Night farrowing: A significant proportion of farrowings occur during nighttime hours, reflecting the sow’s natural farrowing timing preferences and the extended duration of some farrowing events that begin in the evening and conclude in the early morning. The monitoring schedule should address nighttime farrowing risk through:
- A late-evening assessment (10:00 PM or similar) of all sows expected to farrow imminently, based on the sign profile developed through the day
- An early-morning check (4:00 AM or similar) for farms where overnight staffing is not continuous
- Consideration of simple alert systems (a sow that has been clearly in active labor for extended periods without birth requiring immediate attention) where staff cannot be continuously present
The investment in a monitoring schedule that catches farrowing within the first-hour window is one of the highest-returning time investments in commercial pig management — each piglet saved from the complications of unattended birth has the same production value as a piglet that required none of the additional feed, housing, and reproductive cost that producing an additional litter-member would represent.
Summary
Pre-farrowing signs form a reliable, progressive sequence — not a single event but a graduated series of physiological transitions that can be monitored systematically to predict farrowing timing with practical accuracy. Udder development and vulva changes provide the 48-hour warning that intensifies monitoring; milk letdown progression provides the 2–12-hour window that triggers attendance preparation; visible contractions and tail-lifting signs identify the final hour of active labor.

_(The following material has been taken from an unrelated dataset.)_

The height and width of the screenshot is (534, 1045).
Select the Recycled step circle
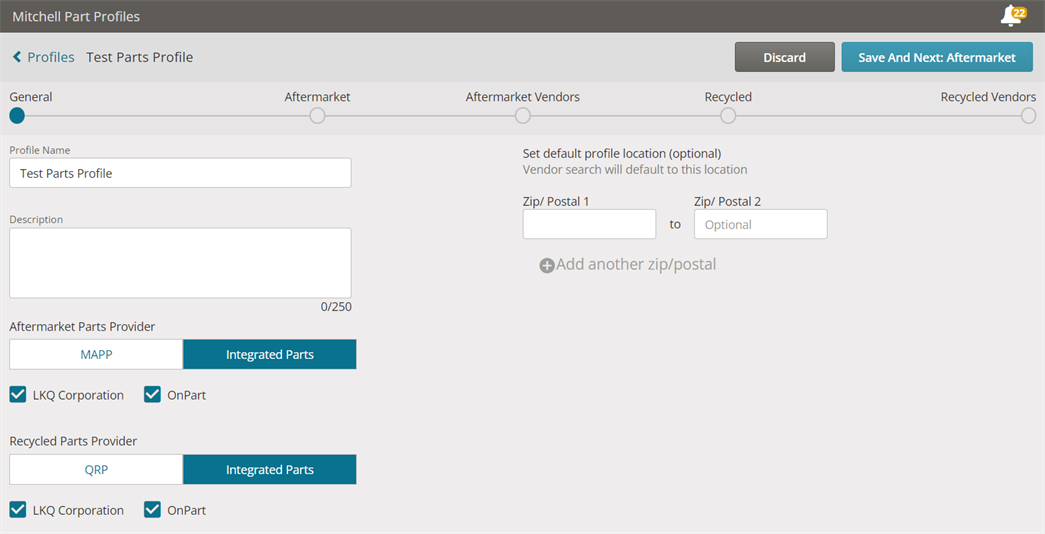pos(728,116)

The milk letdown assessment is the most reliable practical predictor available at farm level without laboratory or imaging equipment — its progression from non-detectable through thin watery fluid to freely flowing thick colostrum directly reflects the prolactin and oxytocin surge that precedes delivery, and its consistency across individuals is higher than any behavioral sign. It warrants assessment twice daily from the point that 48-hour signs are detected, increasing to every 1–2 hours when thick colostrum is expressible.
For gilts farrowing for the first time, apply greater caution — begin intensive monitoring earlier, rely more heavily on the physiological milk letdown sign than on behavioral signs (which are more variable in gilts), and ensure continuous attendance from the first active labor indicators given the higher complication rate in this category.
The farm that reads these signs reliably and staffs the farrowing house appropriately is the farm that maximizes the return on its reproductive investment — turning more of the piglets that were born into the weaned pigs that generate revenue.